→ Task description
Can you copy every one of the records below, character for character?

→ Supplied material
━━━━━━━━━━

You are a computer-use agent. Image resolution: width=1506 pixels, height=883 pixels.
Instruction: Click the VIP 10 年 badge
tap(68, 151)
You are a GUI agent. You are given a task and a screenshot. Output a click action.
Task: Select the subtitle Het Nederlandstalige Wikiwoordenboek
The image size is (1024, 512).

━━━━━━━━━━

→ Complete answer
You are a computer-use agent. Image resolution: width=1506 pixels, height=883 pixels.
Instruction: Click the VIP 10 年 badge
tap(68, 151)
You are a GUI agent. You are given a task and a screenshot. Output a click action.
Task: Select the subtitle Het Nederlandstalige Wikiwoordenboek
The image size is (1024, 512).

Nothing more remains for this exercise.